**WHAT NEEDS TO BE DONE**
With the pictures removed, reproduce exactly the lines from the one that contains "How do I perform: Open" through the last line of the entries below.

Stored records

......

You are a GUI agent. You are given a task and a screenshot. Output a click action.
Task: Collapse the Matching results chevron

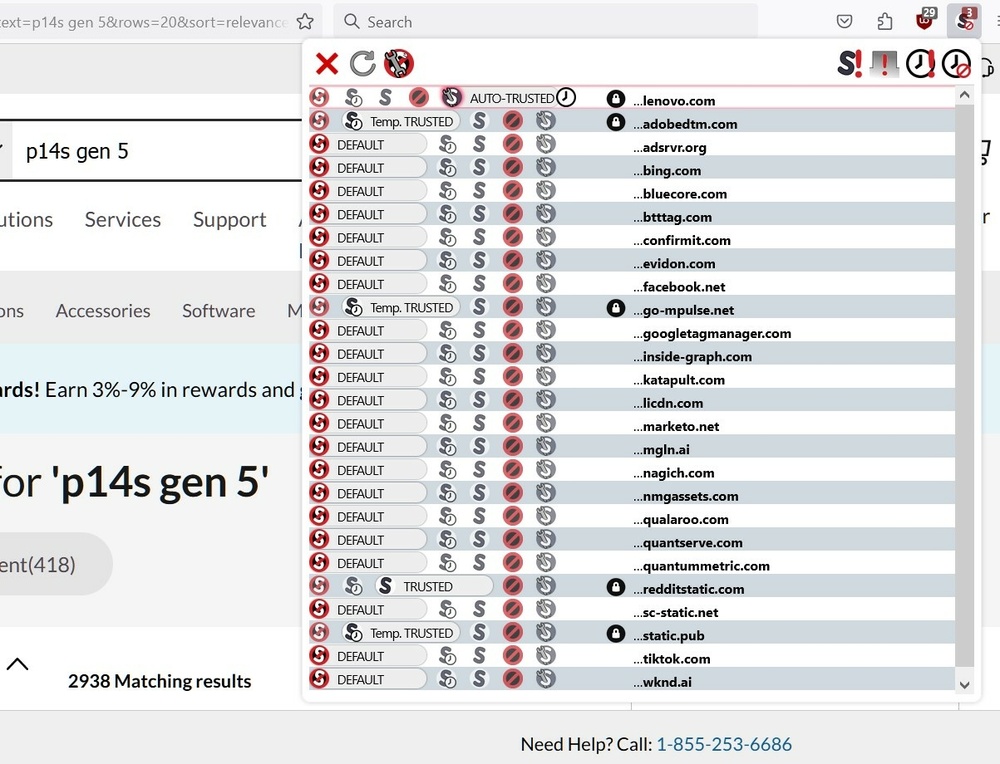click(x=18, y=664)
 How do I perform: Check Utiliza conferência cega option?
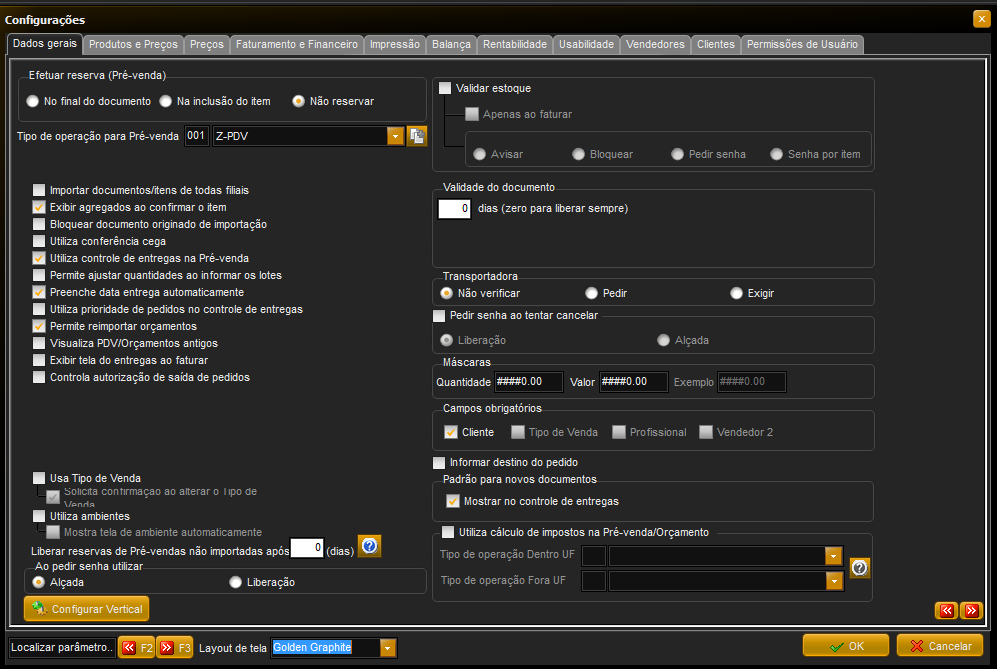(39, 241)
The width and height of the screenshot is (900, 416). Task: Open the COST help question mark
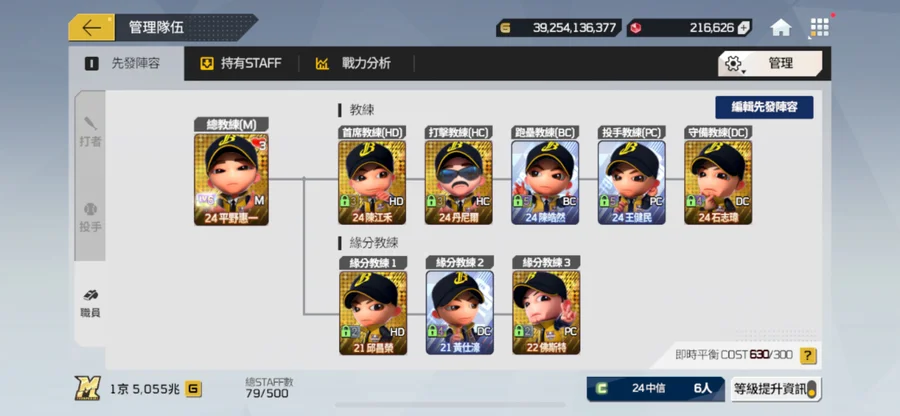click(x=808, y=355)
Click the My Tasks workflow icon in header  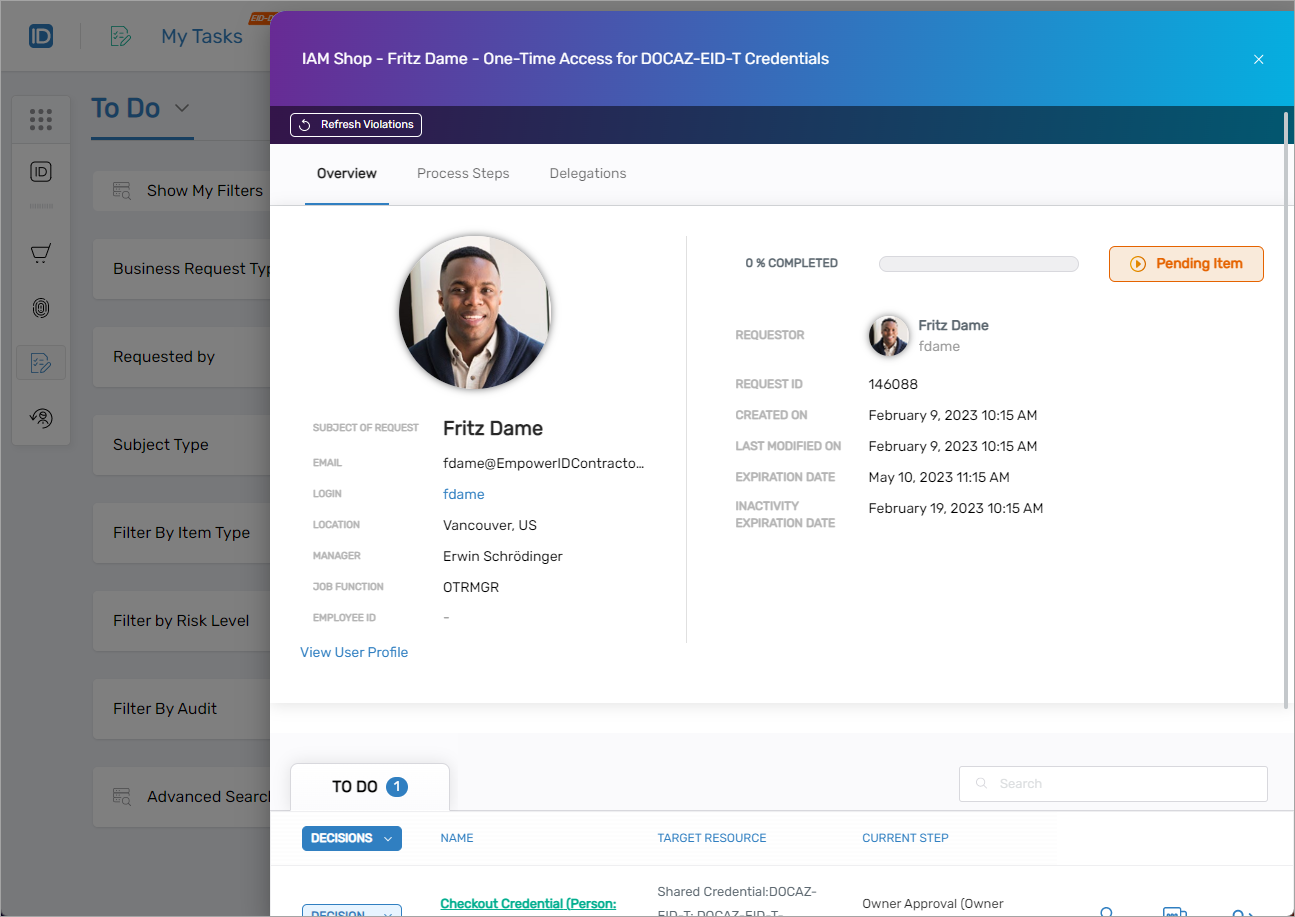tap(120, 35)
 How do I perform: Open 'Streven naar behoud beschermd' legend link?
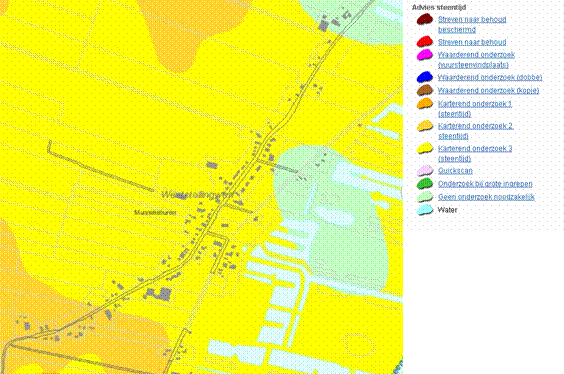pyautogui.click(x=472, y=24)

......

**PROBLEM SOLUTION**
 How do I perform: Open 'Streven naar behoud beschermd' legend link?
pyautogui.click(x=472, y=24)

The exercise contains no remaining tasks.